For any $\kappa>0$, we consider the Gaussian heat kernel $$ p^\kappa_t (x) := (\kappa \pi t)^{-\frac{d}{2}} e^{-\frac{|x|^2}{\kappa t}}, \quad t>0, x \in {\mathbb R}^d. $$

Let $L^0 := L^0 (\mathbb R^d)$ be the space of real-valued measurable functions on $\mathbb R^d$. Let $L^0_+ := L^0_{+} (\mathbb R^d)$ the subspace of $L^0$ consisting of non-negative functions. Let $L^0_b := L^0_b (\mathbb R^d)$ the subspace of $L^0$ consisting of bounded functions. For $f \in L^0_b \cup L^0_+$, let $$ P_t^\kappa f (x) := \int_{\mathbb R^d} p^\kappa_t (x-y) f (y) \, \mathrm d y, \quad t >0, x \in \mathbb R^d. $$

It is stated in the paper Singular density dependent stochastic differential equations that

It is well-known that for some constant $c>0$, $$ \|P^\kappa_t \|_{L^p \to L^{p'}} := \sup_{\|f\|_{L^p} \le 1} \|P^\kappa_t f\|_{L^{p'}} \le c t^{-\frac{d(p'-p)}{2pp'}}, \quad t>0, 1 \le p \le p' \le \infty. $$

I would like to ask if the constant $c$ depends on $\kappa$. Any reference is appreciated.

Thank you so much for your elaboration!

Answer 1

$\newcommand\ka\kappa$Yes, the best constant $c$ depends on $\ka$ if $p<p'<\infty$.

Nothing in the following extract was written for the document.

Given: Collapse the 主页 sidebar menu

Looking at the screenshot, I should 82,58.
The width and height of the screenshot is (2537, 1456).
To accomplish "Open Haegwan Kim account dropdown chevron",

Indeed, the inequality in question can be rewritten as $$t^Q\sup_{\|f\|_{L^p} \le 1} \|P^\ka_t f\|_{L^{p'}} \le c \tag{1}\label{1}$$ if $t>0$ and $1 \le p \le p' \le \infty$, where $Q:=\frac{d(p'-p)}{2pp'}\in[0,\infty]$. So, the best constant $c$ in inequality \eqref{1} is $$c^\ka:=\sup_{t>0}t^Q\sup_{\|f\|_{L^p} \le 1} \|P^\ka_t f\|_{L^{p'}}.$$

Note that $p^\ka_t=p^1_{\ka t}$ and hence $P^\ka_t=P^1_{\ka t}$. So, $$c^\ka=\sup_{t>0}t^Q\sup_{\|f\|_{L^p} \le 1} \|P^1_{\ka t} f\|_{L^{p'}} =\ka^{-Q}\sup_{u>0}u^Q\sup_{\|f\|_{L^p} \le 1} \|P^1_u f\|_{L^{p'}} =\ka^{-Q}c^1,$$ which depends on $\ka>0$ if $Q\ne0$, since $c^1\in(0,\infty)$ (the latter fact follows immediately from Young's convolution inequality, with $r=p'$). $\quad\Box$